O modelo educacional patina, comprometendo o futuro das próximas gerações, e insistir nas mesmas fórmulas assistencialistas e paliativas claramente não trará resultados diferentes.

Para justificar tais deficiências, o poder público frequentemente recorre à demonização do setor produtivo, alegando uma suposta sonegação ou falta de patriotismo das classes empresariais. Os dados, porém, desmentem essa tese.

O cidadão brasileiro trabalha quase cinco meses do ano apenas para quitar seus tributos. A carga tributária nacional consome mais de um terço de toda a riqueza produzida no território.

Portanto, o Estado não sofre por falta de arrecadação, mas sim por uma incapacidade crônica de gestão e de retorno social desse montante trilionário.

Outro vício da política nacional é a transferência perpétua de culpa para administrações passadas. Gestores são eleitos para solucionar problemas, não para justificar a própria inércia através do retrovisor, especialmente grupos políticos que já comandaram o País por grande parte das últimas décadas.

Faltam debates honestos e sobram promessas de palanque que desmoronariam diante de qualquer teste de integridade.

A grande transformação que o Brasil precisa enfrentar exige respostas a perguntas fundamentais: Qual é o nosso plano de metas de curto, médio e longo prazos? Qual porcentagem da arrecadação trilionária é efetivamente revertida em investimentos de infraestrutura (menos de 1% do PIB)?

Onde estão os avanços reais no saneamento básico, essencial para a saúde pública? Quantas famílias estão de fato ascendendo socialmente e deixando a vulnerabilidade?

O modelo estatal brasileiro consolidou-se como perdulário, avesso ao corte de gastos correntes, tímido na transparência e excessivamente generoso na concessão de privilégios e subsídios a grupos de interesse.

Enquanto isso, faltam recursos para estruturar a educação em tempo integral e para conter a crise de segurança pública, que hoje figura como uma das maiores preocupações da sociedade. Governa-se sob uma lógica de sigilos e blindagem, como se os administradores públicos não devessem contas a ninguém.

A mudança de rumo requer reformas institucionais profundas. A começar pelo aperfeiçoamento dos órgãos de controle, como o Tribunal de Contas da União (TCU) e suas instâncias estaduais.

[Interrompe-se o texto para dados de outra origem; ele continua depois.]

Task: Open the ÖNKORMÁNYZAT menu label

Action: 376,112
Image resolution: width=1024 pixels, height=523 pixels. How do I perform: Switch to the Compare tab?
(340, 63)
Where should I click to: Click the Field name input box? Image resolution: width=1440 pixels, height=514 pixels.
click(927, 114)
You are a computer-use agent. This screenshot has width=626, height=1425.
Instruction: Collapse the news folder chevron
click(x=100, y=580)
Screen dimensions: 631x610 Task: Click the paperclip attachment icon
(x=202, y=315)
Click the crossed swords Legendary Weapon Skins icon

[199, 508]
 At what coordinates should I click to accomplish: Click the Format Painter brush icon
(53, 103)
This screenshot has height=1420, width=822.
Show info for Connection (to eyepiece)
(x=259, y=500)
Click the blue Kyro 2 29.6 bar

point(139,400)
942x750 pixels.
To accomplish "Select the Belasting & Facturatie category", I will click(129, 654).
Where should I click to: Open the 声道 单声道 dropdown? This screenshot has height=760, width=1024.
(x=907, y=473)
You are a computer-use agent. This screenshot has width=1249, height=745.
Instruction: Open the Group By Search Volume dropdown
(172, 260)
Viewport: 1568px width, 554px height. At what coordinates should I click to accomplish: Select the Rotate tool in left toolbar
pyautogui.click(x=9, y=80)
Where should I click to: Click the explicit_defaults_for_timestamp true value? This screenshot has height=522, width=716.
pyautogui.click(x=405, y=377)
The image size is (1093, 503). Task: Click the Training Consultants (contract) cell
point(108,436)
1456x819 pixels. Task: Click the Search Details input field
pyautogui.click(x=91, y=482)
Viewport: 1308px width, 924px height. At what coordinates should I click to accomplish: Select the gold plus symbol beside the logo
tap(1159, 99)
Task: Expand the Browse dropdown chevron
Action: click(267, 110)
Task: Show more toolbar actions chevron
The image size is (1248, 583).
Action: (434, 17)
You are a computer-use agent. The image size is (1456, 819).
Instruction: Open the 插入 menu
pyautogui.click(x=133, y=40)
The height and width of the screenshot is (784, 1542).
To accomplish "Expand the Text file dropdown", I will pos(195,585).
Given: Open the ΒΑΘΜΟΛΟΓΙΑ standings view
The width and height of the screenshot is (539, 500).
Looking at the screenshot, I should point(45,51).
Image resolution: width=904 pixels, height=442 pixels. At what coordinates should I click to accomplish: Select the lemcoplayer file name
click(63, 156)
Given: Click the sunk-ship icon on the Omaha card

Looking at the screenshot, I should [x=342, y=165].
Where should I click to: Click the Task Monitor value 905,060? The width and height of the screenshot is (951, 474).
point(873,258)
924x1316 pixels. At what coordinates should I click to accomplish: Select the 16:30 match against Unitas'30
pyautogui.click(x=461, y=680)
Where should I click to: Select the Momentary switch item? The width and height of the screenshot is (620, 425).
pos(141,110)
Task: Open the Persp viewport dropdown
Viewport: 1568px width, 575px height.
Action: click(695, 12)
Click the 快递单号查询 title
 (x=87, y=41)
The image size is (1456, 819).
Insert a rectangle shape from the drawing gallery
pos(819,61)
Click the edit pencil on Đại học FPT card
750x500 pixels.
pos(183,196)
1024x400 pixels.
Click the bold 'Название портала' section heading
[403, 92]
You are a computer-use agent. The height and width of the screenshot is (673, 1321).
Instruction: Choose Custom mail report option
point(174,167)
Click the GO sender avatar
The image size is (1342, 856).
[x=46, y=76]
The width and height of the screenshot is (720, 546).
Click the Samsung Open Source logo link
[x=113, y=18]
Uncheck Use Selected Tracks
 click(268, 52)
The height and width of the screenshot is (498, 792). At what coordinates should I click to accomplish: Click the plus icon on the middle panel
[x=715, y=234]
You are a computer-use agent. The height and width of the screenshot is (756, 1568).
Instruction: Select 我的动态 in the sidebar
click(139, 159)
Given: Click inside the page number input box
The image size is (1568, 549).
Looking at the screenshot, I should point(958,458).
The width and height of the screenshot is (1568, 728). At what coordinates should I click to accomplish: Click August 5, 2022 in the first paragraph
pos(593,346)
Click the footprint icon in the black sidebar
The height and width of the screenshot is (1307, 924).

A composição desses tribunais não pode continuar servindo de moeda de troca para compadrios políticos; os cargos técnicos e deliberativos devem ser preenchidos por concursos públicos rigorosos, com avaliações periódicas e o fim da vitaliciedade automática.

No campo político, o resgate da moralidade administrativa passa pela abolição definitiva do foro privilegiado para detentores de mandatos eletivos, pelo fim da reeleição nos cargos do Poder Executivo e pela transformação dos crimes contra a administração pública em delitos imprescritíveis.

Combater as mentiras institucionalizadas e as estruturas que as protegem é o maior desafio do nosso tempo. A mídia profissional – seja pelo rádio, pela televisão, pelos jornais ou portais digitais – precisa reassumir seu papel de farol crítico e isento.

Só assim será possível municiar o eleitorado com informações verdadeiras, permitindo que a escolha nas urnas seja consciente e baseada na realidade, e não em peças publicitárias destinadas a camuflar as graves deficiências do País. A transformação do Brasil começa pelo resgate inegociável da verdade.